Exercise instructions:
Return only this: the line with "Viewport: 924px width, 581px height." and all the lines that follow it below, through the final one, exactly as they are.
** Records supplied follows **
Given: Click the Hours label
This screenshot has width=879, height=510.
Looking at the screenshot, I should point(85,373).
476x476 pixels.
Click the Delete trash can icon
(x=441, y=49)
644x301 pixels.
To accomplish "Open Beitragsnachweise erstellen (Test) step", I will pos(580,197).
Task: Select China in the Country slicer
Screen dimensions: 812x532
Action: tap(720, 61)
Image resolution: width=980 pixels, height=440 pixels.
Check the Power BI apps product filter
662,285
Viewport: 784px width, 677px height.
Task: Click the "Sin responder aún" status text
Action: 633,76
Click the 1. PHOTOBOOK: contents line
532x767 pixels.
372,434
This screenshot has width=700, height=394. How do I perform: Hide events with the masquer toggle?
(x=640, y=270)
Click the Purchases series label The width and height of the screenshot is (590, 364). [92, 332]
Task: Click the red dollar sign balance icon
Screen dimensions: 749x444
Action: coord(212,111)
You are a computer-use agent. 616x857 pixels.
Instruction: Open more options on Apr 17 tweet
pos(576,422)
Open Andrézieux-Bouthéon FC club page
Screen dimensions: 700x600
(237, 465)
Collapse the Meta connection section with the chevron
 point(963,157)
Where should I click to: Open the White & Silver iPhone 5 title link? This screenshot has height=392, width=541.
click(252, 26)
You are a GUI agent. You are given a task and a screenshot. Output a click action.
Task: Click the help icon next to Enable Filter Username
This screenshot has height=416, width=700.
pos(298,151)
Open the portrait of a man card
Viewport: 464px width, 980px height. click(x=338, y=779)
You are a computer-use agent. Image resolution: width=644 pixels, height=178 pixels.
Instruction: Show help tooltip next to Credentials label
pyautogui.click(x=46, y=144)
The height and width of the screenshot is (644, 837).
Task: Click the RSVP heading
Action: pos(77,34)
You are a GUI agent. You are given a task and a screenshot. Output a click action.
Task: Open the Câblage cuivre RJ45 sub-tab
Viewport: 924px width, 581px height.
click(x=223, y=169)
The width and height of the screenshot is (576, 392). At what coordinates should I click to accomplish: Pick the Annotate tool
** End of Records supplied **
Answer to this task:
Viewport: 924px width, 581px height.
click(x=223, y=169)
The width and height of the screenshot is (576, 392). At what coordinates should I click to accomplish: Pick the Annotate tool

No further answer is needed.